• Required task
Edit the material from the line with "Tap the References" to the line with "Click the GFH375", replacing "x-axis title" with "horizontal axis label" and leaving everything else unchanged; give back only those lines.

• Data excerpts
_____

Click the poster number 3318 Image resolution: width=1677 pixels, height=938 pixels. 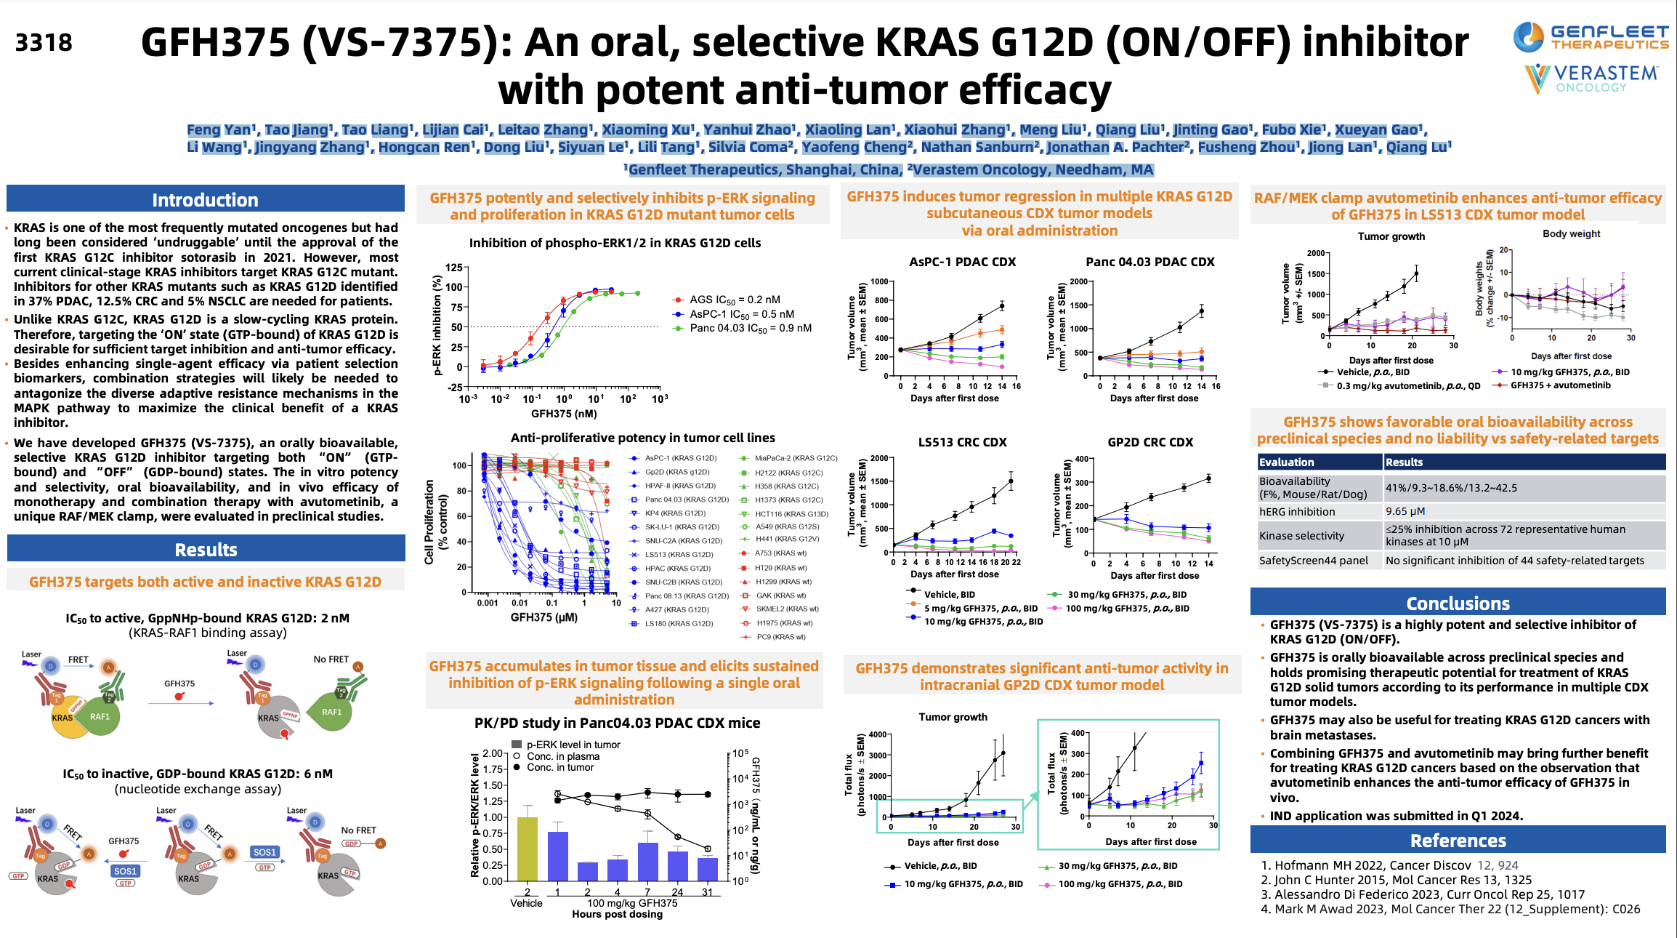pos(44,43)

_____

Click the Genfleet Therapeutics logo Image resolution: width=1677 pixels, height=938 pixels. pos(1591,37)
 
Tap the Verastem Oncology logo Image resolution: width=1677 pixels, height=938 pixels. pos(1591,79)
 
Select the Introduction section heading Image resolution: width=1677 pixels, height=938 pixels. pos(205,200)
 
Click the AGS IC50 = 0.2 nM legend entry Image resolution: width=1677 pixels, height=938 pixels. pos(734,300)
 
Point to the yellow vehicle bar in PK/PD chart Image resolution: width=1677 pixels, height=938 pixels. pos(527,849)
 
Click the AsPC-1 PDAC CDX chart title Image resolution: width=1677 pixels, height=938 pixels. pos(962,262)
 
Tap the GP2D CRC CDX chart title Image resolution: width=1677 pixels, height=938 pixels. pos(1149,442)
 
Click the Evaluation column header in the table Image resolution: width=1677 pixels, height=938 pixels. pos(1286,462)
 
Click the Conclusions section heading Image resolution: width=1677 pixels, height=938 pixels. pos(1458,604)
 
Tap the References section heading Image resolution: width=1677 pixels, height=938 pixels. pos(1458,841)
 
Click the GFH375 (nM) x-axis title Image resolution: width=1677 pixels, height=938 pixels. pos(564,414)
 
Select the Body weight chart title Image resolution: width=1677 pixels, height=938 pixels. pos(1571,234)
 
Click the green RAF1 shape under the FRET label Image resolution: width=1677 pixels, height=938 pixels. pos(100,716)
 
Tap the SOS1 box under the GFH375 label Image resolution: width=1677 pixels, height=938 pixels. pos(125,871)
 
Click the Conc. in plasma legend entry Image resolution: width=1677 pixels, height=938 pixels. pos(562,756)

_____

• Final result
Tap the References section heading Image resolution: width=1677 pixels, height=938 pixels. pos(1458,841)
 
Click the GFH375 (nM) horizontal axis label Image resolution: width=1677 pixels, height=938 pixels. pos(564,414)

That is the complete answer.